• Antimicrob. Agents Chemother. · Oct 2007

    Randomized Controlled Trial

    Targeted intranasal mupirocin to prevent colonization and infection by community-associated methicillin-resistant Staphylococcus aureus strains in soldiers: a cluster randomized controlled trial.

    • Michael W Ellis, Matthew E Griffith, David P Dooley, Joseph C McLean, James H Jorgensen, Jan E Patterson, Kepler A Davis, Joshua S Hawley, Jason A Regules, Robert G Rivard, Paula J Gray, Julia M Ceremuga, Mary A Dejoseph, and Duane R Hospenthal.
    • Department of Medicine, Brooke Army Medical Center, Infectious Disease Service (MCHE-MDI), Fort Sam Houston, TX 78234, USA. michael.w.ellis@us.army.mil
    • Antimicrob. Agents Chemother. 2007 Oct 1;51(10):3591-8.

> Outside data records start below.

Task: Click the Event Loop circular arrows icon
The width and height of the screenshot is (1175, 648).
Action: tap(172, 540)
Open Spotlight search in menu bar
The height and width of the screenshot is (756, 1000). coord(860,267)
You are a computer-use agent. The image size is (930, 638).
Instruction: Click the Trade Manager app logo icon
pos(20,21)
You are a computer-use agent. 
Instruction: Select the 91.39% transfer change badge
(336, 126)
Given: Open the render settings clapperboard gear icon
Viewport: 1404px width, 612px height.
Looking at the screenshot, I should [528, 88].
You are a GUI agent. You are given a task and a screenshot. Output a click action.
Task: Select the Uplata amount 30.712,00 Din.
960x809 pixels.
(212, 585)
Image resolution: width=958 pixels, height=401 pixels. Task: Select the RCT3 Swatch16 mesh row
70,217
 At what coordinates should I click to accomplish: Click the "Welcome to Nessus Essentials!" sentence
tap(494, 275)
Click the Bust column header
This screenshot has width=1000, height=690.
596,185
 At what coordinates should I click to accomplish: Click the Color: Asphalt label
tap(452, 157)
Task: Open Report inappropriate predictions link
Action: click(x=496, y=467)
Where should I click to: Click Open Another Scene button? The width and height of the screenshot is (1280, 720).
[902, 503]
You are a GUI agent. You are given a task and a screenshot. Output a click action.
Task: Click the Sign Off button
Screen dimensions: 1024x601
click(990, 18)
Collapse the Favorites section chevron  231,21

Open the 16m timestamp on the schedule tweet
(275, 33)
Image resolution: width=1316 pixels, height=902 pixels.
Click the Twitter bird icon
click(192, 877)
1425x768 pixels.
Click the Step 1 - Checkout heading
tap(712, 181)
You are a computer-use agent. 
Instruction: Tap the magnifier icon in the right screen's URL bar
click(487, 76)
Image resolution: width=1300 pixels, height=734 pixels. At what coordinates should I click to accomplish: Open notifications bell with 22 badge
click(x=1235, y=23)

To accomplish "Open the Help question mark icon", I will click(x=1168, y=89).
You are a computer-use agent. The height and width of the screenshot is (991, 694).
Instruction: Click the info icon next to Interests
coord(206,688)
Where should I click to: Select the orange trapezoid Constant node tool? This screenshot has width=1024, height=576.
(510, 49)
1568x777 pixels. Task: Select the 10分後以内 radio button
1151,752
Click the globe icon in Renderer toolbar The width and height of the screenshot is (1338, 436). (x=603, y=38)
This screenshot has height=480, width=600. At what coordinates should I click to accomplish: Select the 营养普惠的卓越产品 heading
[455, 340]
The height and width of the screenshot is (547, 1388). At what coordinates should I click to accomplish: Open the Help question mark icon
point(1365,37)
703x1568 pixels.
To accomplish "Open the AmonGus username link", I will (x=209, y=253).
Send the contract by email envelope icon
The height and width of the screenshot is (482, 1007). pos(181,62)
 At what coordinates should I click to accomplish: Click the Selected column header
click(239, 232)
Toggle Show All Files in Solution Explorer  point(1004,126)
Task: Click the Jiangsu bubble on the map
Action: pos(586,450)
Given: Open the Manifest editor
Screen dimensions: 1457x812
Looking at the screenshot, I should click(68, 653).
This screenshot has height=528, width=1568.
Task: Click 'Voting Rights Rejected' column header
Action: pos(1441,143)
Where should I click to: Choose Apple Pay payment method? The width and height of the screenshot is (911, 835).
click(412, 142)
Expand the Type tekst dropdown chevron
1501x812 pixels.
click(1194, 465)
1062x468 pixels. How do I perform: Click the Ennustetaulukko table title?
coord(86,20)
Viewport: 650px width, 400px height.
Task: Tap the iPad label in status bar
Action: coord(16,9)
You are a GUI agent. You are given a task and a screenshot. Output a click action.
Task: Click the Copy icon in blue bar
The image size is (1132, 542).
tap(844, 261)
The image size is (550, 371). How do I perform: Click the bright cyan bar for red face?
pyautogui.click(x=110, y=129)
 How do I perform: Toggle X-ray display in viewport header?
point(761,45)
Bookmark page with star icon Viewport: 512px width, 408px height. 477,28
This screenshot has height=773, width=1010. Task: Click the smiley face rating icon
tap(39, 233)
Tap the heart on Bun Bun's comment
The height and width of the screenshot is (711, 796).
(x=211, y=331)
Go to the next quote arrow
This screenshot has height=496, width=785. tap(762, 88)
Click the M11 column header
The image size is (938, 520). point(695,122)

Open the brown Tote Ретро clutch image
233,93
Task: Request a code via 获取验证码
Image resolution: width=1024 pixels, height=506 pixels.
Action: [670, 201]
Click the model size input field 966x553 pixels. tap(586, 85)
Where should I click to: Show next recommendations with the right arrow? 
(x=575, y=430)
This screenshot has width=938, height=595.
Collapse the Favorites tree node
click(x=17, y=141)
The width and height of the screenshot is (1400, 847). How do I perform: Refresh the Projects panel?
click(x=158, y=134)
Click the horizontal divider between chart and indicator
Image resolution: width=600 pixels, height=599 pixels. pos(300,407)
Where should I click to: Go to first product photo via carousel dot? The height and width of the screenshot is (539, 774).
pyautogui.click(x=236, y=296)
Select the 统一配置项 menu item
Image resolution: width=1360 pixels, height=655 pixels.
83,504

    AbstractCommunity-associated methicillin-resistant Staphylococcus aureus (CA-MRSA) is an emerging pathogen that primarily manifests as uncomplicated skin and soft tissue infections. We conducted a cluster randomized, double-blind, placebo-controlled trial to determine whether targeted intranasal mupirocin therapy in CA-MRSA-colonized soldiers could prevent infection in the treated individual and prevent new colonization and infection within their study groups. We screened 3,447 soldiers comprising 14 training classes for CA-MRSA colonization from January to December 2005. Each training class was randomized to either the mupirocin or placebo study group, and the participants identified as CA-MRSA colonized were treated with either mupirocin or placebo. All participants underwent repeat screening after 8 to 10 weeks and were monitored for 16 weeks for development of infection. Of 3,447 participants screened, 134 (3.9%) were initially colonized with CA-MRSA. Five of 65 (7.7%; 95% confidence interval [95% CI], 4.0% to 11.4%) placebo-treated participants and 7 of 66 (10.6%; 95% CI, 7.9% to 13.3%) mupirocin-treated participants developed infections; the difference in the infection rate of the placebo- and mupirocin-treated groups was -2.9% (95% CI, -7.5% to 1.7%). Of those not initially colonized with CA-MRSA, 63 of 1,459 (4.3%; 95% CI, 2.7% to 5.9%) of the placebo group and 56 of 1,607 (3.5%; 95% CI, 2.6% to 5.2%) of the mupirocin group developed infections; the difference in the infection rate of the placebo and mupirocin groups was 0.8% (95% CI, -1.0% to 2.7%). Of 3,447 participants, 3,066 (89%) were available for the second sampling and completed follow-up. New CA-MRSA colonization occurred in 24 of 1,459 (1.6%; 95% CI, 0.05% to 2.8%) of the placebo group participants and 23 of 1,607 (1.4%; 95% CI, 0.05% to 2.3%) of the mupirocin group participants; the difference in the infection rate of the placebo and mupirocin groups was 0.2% (95% CI, -1.3% to 1.7%). Despite CA-MRSA eradication in colonized participants, this study showed no decrease in infections in either the mupirocin-treated individuals or within their study group. Furthermore, CA-MRSA eradication did not prevent new colonization within the study group.